[やること]
学術論文賞の受賞報告の文章で、これまでの研究として紹介されている眼軸の伸びをおさえる効果の数字を、だれの報告かといっしょに全部書き出してください。

[本文]
##########
Research Performance
研究実績
第2回日本眼光学学会学術論文賞 平岡孝浩 – 研究実績
2015年9月26~27日に岡山コンベンションセンターで開催された第51回日本眼光学学会総会において,上記の授賞と記念講演の機会を賜りました.実は第1回の同賞にも別の論文で応募したのですが,その際は次点で落選してしまいました.応募資格に年齢制限がある賞なので挑戦できるチャンスはそう多くはありません.そこで今回満を持して再挑戦したわけですが,何とか受賞することができました.以下に受賞論文のサマリーを掲載させていただきます.
Influence of ocular wavefront aberrations on axial length elongation in myopic children treated with overnight orthokeratology.(オルソケラトロジー治療中の近視学童において眼球波面収差が眼軸長伸長に及ぼす影響)
Hiraoka T, Kakita T, Okamoto F, Oshika T
Ophthalmology122:93-100, 2015.
「オルソケラトロジー(OK)2年間継続による眼軸伸長抑制効果について,Choら(Curr Eye Res. 2005)は 46%,Wallineら(BJO.)は56%,Kakitaら(IOVS. 2011)は36%と報告している.最近のrandomized clinical trialでは,43%の抑制効果が確認された(Cho et al, IOVS. 2012).またpartialreduction OK(強度近視眼に対してOKで4Dだけ部分的に近視矯正を行う)においても,極めて強い抑制効果(63%)が報告された(Charm et al. Optom Vis Sci. 2013).このように臨床的に有望な抑制効果が認められている反面,そのメカニズムは十分に解明されていない.そこで本研究では,様々な光学パラメータと眼軸長伸長の関連を詳細に検討した.
1年間の前向き研究を完了した55例(平均年齢10.3 ± 1.4)のデータを解析したところ,多変量解析において眼軸長伸長と最も関連する要因として選択されたのはコマ様収差の変化量であった.従来の仮説として,周辺部網膜の遠視性デフォーカスがOKにより改善することが近視進行抑制に働くという理論(軸外収差理論)が支持されてきたが,これに基づけば,周辺部網膜の屈折が全周性に近視化するため点対称な成分である球面収差が重要な役割を果たすはずである.しかし,今回の検討では球面収差は全く関連せず,コマ様収差(非対称性成分)が増加している症例ほど抑制効果が強くなるという結果となり,従来の仮説とは異なるメカニズムで近視進行抑制効果が発現されていることが示唆された.コマ収差は偽調節量を増加させるという報告が複数あり,OK治療眼においても角膜多焦点性や偽調節量が増加することにより調節(毛様体筋)への負荷が軽減し,これが近視進行抑制効果をもたらしているという新しいメカニズムを考按した.」
以上,学術奨励賞受賞とそれに伴うCLAOでの講演について報告させていただきましたが,この元となった研究に関しては大鹿教授をはじめとして数多くの方々のご協力を得て成し遂げることができました.この場をお借りしてサポートしていただいた全ての方々に心よりお礼申し上げます.今後もこの受賞に恥じないように,そしてより良い研究ができるように努力していきたいと思います.
上記の論文作成にあたり御協力いただいた柿田哲彦先生,岡本史樹先生,そして御指導いただいた大鹿哲郎教授にこの場を借りて深謝申し上げます.
##########
(保存データ)
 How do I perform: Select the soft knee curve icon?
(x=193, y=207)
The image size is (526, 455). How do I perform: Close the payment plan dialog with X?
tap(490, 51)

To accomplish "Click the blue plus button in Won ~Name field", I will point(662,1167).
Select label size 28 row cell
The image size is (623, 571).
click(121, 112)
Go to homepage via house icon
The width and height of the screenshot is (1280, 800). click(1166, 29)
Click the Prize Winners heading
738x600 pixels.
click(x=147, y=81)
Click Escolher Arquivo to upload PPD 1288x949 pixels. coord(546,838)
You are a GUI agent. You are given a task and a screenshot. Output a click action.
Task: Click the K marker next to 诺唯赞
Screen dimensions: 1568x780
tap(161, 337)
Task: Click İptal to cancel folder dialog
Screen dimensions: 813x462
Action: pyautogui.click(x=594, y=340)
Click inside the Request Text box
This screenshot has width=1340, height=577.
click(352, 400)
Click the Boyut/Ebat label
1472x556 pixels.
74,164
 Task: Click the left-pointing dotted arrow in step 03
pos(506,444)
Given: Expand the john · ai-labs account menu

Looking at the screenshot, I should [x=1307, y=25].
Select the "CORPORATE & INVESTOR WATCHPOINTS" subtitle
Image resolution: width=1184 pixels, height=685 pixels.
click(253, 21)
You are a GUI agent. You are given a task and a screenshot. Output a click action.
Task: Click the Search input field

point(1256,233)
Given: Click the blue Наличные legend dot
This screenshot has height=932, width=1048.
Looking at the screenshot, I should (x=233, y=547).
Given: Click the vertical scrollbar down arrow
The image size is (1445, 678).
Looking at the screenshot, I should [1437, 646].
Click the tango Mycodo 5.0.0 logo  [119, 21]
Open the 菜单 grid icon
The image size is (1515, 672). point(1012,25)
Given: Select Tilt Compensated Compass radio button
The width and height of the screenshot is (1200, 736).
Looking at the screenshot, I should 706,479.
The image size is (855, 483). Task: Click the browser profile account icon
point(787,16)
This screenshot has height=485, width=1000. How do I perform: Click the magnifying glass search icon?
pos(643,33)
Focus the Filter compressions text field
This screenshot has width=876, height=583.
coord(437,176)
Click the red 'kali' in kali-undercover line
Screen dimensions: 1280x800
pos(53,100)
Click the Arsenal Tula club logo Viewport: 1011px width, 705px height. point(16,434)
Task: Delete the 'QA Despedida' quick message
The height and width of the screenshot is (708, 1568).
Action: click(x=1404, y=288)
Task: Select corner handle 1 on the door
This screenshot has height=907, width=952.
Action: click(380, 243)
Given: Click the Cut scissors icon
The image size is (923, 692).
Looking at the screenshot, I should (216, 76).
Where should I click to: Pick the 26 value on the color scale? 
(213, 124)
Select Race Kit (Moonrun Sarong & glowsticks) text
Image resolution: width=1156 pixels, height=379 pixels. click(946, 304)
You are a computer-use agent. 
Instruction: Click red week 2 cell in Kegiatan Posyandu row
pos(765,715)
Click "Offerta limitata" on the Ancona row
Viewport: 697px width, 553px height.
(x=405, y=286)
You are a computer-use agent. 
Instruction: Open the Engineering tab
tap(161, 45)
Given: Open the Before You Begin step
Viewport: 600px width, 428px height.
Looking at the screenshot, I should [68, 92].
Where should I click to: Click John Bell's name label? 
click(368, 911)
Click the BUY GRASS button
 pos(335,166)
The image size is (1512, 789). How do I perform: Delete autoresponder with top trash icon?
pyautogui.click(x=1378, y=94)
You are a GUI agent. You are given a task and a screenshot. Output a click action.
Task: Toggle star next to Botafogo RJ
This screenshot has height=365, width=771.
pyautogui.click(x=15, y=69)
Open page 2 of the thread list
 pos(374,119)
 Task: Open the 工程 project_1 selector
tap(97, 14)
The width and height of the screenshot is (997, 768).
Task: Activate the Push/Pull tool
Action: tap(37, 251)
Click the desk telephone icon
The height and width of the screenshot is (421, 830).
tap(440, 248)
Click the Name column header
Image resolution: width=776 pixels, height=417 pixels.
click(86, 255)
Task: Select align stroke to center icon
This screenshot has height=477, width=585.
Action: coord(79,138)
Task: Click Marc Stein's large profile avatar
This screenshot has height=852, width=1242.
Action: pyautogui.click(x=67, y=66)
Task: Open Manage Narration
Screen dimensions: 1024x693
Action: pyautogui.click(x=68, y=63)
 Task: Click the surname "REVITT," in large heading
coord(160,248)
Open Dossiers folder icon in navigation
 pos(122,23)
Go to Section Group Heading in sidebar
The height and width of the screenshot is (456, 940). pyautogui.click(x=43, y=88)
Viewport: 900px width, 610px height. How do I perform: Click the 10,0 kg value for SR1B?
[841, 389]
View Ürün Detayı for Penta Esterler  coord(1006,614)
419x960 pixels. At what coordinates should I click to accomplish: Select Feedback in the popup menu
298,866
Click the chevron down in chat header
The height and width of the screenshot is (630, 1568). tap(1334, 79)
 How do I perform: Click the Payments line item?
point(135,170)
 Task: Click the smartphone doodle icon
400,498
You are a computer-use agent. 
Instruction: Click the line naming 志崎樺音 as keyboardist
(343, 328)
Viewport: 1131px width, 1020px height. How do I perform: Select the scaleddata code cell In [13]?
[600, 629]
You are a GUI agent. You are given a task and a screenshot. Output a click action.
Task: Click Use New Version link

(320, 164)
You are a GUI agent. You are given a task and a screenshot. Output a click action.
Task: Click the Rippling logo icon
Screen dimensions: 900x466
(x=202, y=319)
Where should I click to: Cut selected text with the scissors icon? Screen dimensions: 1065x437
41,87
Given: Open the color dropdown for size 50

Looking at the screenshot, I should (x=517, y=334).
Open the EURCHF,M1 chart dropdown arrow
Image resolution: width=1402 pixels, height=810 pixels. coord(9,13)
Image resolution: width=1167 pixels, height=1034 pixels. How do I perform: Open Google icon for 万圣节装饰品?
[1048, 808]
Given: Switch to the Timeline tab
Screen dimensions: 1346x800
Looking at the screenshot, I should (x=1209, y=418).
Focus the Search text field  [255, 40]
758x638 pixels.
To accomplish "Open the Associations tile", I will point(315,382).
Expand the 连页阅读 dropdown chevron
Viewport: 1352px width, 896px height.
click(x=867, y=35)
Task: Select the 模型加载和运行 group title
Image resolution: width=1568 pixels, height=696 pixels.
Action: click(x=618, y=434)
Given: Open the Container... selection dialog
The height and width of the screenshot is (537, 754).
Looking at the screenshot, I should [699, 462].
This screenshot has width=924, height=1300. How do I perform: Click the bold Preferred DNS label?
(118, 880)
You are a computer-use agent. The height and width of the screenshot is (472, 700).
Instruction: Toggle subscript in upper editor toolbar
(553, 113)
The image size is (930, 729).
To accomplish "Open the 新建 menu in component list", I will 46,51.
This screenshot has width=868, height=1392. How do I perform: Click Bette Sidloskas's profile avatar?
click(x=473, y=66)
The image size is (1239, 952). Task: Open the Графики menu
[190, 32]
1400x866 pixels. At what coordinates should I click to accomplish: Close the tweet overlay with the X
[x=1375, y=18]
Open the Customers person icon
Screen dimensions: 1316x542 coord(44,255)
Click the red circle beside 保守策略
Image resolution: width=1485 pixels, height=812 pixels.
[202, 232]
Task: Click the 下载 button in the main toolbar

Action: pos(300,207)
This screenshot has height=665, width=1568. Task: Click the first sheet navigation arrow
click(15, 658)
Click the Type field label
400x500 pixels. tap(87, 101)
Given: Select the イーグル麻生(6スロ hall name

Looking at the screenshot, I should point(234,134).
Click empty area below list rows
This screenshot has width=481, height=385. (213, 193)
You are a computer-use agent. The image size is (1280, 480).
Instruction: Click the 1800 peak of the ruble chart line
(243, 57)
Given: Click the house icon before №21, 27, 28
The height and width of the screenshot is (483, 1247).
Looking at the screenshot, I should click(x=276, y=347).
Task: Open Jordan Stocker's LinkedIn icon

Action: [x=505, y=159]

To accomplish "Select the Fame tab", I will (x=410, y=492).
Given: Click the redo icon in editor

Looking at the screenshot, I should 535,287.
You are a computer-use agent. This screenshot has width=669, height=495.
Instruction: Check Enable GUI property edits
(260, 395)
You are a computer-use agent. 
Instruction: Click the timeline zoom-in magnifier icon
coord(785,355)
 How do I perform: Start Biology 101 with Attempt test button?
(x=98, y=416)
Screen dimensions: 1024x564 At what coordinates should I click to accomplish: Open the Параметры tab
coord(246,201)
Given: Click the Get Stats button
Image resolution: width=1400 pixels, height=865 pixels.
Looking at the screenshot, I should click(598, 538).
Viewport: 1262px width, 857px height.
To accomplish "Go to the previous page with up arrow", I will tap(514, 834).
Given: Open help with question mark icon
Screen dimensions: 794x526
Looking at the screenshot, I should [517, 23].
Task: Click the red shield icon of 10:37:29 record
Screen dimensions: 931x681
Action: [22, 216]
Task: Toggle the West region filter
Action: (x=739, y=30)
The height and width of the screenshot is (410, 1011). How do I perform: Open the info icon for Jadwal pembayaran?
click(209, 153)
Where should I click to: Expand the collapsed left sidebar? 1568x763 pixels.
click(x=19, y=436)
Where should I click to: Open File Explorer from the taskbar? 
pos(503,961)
##########
[答え]
- Choら(Curr Eye Res. 2005):46%
- Wallineら(BJO.):56%
- Kakitaら(IOVS. 2011):36%
- Cho et al(IOVS. 2012):43%
- Charm et al(Optom Vis Sci. 2013):63%